Disopyramide is an effective inhibitor of mutant HERG K + channels involved in variant 1 short QT syndrome

Abstract

The recently identified idiopathic short QT syndrome (SQTS) is associated with an increased risk of arrhythmia and sudden death. The use of implantable cardioverter defibrillators helps to protect SQTS patients from ventricular fibrillation; however, pharmacological treatments to normalise the QT interval are limited: thus far only quinidine has been found to be effective in a subset of patients, with the SQT1 variant.

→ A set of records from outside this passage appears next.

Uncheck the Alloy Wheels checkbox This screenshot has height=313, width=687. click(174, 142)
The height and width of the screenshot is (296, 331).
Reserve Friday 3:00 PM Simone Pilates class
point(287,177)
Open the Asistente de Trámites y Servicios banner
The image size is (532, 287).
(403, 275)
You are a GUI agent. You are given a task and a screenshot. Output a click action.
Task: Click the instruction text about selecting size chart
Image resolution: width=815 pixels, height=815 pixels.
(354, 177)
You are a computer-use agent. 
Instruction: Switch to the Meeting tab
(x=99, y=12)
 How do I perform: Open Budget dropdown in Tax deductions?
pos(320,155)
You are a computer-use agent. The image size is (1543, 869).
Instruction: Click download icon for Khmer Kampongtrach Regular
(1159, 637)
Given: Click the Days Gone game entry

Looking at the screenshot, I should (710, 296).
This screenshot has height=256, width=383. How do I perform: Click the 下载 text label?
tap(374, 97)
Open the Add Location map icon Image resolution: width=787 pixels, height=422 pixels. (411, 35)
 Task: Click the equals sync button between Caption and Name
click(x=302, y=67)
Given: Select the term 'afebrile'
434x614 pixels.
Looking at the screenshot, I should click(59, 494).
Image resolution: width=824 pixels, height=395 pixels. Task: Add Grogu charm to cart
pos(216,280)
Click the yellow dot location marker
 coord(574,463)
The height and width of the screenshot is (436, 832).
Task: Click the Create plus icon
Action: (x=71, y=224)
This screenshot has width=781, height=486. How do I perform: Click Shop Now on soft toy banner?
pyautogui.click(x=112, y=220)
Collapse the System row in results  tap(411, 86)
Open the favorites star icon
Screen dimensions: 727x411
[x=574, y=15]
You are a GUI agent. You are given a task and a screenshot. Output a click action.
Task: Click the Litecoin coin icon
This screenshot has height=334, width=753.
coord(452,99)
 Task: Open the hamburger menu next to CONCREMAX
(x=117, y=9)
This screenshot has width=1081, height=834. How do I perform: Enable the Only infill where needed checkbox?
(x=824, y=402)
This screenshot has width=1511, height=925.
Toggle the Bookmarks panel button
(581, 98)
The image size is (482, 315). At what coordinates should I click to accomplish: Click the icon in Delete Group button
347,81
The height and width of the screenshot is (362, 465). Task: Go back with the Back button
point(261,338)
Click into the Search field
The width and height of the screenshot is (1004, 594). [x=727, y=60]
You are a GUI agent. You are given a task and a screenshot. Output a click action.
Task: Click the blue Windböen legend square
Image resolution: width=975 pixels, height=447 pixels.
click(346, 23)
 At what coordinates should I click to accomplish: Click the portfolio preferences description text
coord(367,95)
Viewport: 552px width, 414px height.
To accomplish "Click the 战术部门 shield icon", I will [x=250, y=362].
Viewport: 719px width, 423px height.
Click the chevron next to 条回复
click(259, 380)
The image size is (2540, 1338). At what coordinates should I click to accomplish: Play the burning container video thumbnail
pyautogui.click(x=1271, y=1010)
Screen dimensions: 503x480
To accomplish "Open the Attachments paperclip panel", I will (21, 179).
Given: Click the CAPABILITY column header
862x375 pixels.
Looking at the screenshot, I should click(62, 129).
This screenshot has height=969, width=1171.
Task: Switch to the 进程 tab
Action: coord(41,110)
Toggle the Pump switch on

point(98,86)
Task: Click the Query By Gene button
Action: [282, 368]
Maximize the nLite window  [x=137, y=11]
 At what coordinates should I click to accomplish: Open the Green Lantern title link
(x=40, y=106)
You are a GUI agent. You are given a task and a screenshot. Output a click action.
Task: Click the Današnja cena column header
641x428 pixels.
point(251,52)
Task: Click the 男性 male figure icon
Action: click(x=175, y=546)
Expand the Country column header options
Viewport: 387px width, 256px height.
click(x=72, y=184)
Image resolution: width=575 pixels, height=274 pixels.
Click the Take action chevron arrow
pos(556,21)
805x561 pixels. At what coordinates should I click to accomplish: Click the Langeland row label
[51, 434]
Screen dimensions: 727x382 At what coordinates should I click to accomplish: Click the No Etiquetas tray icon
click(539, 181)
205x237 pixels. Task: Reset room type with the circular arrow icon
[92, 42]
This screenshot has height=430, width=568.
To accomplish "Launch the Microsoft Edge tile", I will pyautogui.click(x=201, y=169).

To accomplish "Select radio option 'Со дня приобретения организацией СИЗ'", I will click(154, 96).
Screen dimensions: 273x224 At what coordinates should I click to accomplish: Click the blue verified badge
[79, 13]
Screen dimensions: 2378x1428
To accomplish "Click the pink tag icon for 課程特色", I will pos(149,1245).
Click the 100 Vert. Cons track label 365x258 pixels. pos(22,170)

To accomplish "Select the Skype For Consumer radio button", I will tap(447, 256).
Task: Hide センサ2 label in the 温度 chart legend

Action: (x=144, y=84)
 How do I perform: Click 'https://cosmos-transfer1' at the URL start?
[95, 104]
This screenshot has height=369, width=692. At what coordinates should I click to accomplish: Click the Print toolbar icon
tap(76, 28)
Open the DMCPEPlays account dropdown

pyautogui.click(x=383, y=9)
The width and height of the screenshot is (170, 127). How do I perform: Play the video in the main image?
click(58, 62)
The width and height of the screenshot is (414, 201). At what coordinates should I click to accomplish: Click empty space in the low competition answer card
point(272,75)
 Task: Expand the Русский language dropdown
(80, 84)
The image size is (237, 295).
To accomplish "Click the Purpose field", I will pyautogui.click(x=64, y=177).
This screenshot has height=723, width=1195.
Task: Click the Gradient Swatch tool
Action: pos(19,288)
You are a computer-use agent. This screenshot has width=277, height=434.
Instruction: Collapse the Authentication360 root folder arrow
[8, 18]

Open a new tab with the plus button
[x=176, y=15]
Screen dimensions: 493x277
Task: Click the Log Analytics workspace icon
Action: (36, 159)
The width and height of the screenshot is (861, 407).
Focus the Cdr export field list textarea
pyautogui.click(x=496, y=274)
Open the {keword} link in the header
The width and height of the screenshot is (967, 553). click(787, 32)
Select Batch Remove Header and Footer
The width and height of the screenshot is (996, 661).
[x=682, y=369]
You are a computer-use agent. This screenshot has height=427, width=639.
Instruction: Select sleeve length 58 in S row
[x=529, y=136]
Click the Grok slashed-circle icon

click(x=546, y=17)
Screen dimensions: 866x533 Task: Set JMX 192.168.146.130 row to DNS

SQT1 is associated with an amino acid substitution (N588K) in the KCNH2-encoded HERG K + channel that reduces HERG current ( I HERG) inactivation and sensitivity to drug block. We demonstrate here that the N588K-HERG mutation only slightly attenuates I HERG blockade by the Class Ia antiarrhythmic drug disopyramide (1.5-fold elevation of IC 50), compared to quinidine (3.5-fold elevation of IC 50) and the Class III antiarrhythmic drug E-4031 (11.5-fold elevation of IC 50). Thus, of the drugs studied to date, disopyramide is the one least affected by the SQT1 HERG mutation. Disopyramide is associated with QT prolongation in normal use and our findings provide a rational basis for its evaluation as a treatment for SQT1.